American Red Cross Disaster Action Teams help displaced residents

By Carol South
Herald contributing writer
      Responding to everything from a home fire to natural disaster to terrorist attack, trained volunteers with the American Red Cross provide a helping hand to people in need.
      Locally, more than 70 people volunteer for Disaster Action Teams. They cover a six-county area around Traverse City to give 24/7 coverage in case of fire, tornado or other catastrophic event. The volunteers are divided among seven teams, which rotate being on call weekly.
      Walter and Sally Draeger of Traverse City began volunteering their services to the local Red Cross in 1998. After Walter retired from parochial ministry for the Episcopalian Church, he and his wife wanted to get involved in the community in a new way.
      They attended training classes on mass care, shelter operations, family service operations and other issues disaster related care. They also completed extra training to become nationally certified and, despite being in their 70s, put their names on a call list for nationwide disasters.
      Their knowledge was quickly put to the test.
      "Just after our training we went to Florida and, coincidentally, a tornado skipped right over our hotel and landed about a mile away at a trailer camp," Walter Draeger recalled. "We spent a day helping out at a shelter there just after we'd been trained."
      The Draegers have since volunteered with Disaster Action Teams at floods in Texas and assisted at the World Trade Center in December. They spent 17 days there helping displaced residents around Ground Zero begin putting their lives back together.
      "It was a real mix of people and I think they were looking for hope," Draeger said.
      "Many of them were right in apartments near the World Trade Center, a lot of students who had lost everything. The Liberty Fund [donations to the Red Cross from around the country] funded all the money we were giving them."
      "Until you experience losing everything, you don't know how difficult it is, how shocking," he noted.
      Locally, the rising number of home fires in the region have kept Disaster Action Teams busy. Fires are one of the most frequent causes of Red Cross assistance in this area.
      In a fire or other disaster, quick response is the key. In March, seven volunteers assembled within 30 minutes at the downtown Traverse City fire that destroyed a number of apartments. In the blizzard, the volunteers provided food and drinks to the firefighters and helped the displaced and shocked residents find shelter, clothing, prescriptions and food.
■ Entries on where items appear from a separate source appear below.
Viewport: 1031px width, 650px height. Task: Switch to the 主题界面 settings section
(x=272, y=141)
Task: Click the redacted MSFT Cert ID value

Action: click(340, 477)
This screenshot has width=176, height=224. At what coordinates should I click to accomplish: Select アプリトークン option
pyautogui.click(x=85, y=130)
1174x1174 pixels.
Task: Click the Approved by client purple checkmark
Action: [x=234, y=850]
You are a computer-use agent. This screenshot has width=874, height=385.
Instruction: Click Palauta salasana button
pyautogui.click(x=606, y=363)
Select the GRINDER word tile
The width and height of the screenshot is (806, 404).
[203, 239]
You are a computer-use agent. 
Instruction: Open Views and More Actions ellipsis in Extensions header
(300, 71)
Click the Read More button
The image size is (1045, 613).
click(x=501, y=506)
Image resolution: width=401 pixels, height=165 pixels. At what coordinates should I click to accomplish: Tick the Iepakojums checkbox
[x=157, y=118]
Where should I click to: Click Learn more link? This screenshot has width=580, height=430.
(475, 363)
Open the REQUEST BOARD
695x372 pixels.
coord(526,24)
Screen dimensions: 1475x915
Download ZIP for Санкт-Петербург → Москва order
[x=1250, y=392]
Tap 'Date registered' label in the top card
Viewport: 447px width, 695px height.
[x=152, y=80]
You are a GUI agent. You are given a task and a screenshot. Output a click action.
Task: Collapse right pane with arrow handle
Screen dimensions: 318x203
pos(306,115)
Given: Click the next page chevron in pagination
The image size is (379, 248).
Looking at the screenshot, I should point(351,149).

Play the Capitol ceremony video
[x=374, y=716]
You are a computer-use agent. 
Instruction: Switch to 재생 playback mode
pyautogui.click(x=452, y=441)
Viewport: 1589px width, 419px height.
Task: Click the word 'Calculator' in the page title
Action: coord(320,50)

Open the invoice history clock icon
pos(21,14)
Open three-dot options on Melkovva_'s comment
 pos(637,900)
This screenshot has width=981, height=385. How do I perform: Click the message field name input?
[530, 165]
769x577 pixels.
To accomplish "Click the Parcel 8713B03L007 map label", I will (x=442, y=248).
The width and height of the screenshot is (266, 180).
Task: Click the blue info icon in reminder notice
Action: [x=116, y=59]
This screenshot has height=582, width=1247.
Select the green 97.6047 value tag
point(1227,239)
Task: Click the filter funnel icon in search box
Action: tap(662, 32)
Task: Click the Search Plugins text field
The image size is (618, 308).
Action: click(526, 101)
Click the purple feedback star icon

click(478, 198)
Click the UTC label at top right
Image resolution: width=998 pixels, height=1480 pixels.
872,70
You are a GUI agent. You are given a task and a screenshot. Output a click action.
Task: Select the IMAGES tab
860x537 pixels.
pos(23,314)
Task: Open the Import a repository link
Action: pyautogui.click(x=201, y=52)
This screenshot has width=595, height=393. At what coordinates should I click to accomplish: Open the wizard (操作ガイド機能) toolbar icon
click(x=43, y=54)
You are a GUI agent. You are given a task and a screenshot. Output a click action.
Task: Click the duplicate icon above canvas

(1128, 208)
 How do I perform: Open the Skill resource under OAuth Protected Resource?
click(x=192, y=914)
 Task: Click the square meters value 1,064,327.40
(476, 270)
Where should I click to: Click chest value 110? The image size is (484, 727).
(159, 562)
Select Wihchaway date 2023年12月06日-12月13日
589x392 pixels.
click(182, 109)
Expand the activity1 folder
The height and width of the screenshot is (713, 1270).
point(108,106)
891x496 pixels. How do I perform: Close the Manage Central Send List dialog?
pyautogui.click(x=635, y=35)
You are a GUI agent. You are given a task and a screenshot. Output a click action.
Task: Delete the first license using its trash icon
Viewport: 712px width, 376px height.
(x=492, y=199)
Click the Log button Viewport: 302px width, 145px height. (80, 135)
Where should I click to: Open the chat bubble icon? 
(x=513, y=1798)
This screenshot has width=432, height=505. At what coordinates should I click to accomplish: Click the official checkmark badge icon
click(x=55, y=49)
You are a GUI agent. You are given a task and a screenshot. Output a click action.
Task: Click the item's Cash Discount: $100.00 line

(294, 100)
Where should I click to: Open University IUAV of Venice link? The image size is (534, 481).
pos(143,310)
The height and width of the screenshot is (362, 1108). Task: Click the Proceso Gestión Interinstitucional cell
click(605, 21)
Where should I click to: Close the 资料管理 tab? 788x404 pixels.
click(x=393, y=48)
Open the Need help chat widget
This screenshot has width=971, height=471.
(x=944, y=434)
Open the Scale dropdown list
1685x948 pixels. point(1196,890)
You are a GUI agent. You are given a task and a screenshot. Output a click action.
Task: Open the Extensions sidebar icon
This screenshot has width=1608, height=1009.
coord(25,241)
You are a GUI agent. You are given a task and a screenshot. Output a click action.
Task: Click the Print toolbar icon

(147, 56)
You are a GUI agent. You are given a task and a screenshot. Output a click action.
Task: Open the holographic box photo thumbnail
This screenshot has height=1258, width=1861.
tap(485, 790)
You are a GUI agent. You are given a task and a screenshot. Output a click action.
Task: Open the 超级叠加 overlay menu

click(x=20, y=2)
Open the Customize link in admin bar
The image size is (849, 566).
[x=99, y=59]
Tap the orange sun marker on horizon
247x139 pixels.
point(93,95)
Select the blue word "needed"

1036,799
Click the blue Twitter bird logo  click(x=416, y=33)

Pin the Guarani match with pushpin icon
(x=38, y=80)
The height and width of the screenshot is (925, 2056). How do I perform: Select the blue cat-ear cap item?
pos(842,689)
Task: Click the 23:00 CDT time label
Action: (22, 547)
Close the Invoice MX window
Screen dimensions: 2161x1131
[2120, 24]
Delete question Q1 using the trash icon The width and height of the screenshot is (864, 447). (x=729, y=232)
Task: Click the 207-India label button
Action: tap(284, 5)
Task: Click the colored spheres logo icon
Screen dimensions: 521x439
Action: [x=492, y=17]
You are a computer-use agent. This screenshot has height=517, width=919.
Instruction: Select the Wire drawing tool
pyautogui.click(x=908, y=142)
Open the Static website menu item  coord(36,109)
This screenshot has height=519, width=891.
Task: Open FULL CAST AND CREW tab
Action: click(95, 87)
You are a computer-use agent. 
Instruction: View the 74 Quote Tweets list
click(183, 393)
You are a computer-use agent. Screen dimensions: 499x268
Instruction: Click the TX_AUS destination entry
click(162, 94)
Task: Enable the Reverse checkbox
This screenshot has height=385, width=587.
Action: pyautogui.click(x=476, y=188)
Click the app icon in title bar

      "We just call the volunteers and they just say, 'Yes,'­" said Dave Worley, director of emergency services for the local Red Cross chapter. "It's amazing because they'll get a phone call at three in the morning about a house fire and they'll be there."
      Sue Davis has helped out at two area fires, one of which was the downtown fire. A volunteer for more than two years, she was in the first group that received disaster training locally. She finds helping others rewarding.
      "You see a lot of very kind acts, it is pretty heartwarming," Davis said. "The people I've written distribution vouchers to for groceries or coats or boots have just thanked me profoundly."
      One volunteer, Julie Jacobson, has spearheaded an effort to care for pets displaced by disaster. When a fire destroys a home, families moving to temporary shelter cannot take their pets with them and they often wind up at the Cherryland Humane Society. Jacobson instituted a program to better track these animals and give owners peace of mind that they would be reunited with their pets.
      Such volunteer efforts are the backbone of the American Red Cross, said Lisa Marks, executive director of the local chapter. The more than 1.5 million volunteers nationwide work with just 35,000 paid staff members.
      Marks said that the local Red Cross works closely with each county's emergency plan and is an integral component of that plan. Volunteers are trained and ready to help with food, shelter, communication and support as needed.
      "The Red Cross is this country's volunteer disaster organization," she said. "We always think of a disaster as a tornado ripping through town or a hurricane or 9/11. All are tragic but it is just as tragic when a local resident loses a home and everything in it to a fire."
      With the recent flood of donations to aid victims of the terrorist attacks on the World Trade Center and the Pentagon, Marks said the Red Cross local chapters - like many charitable organizations - have been struggling to meet local needs.
      Initiating a local funding appeal last week, Marks also noted that the subsequent controversy about how funds have been distributed prompted the national Red Cross to clarify its money disbursement policy up front. Money sent for local programs stays local, money earmarked for a specific national disaster will go to that fund until all needs there are met. Then dollars above that are put in a general disaster fund.
      "This is a growing time for us, we have learned so much at the national level," Marks said. "We are so glad that people turned to the Red Cross as their avenue for contributions but now we need to help here because we rely 100 percent on local contributions - our budget comes from the community."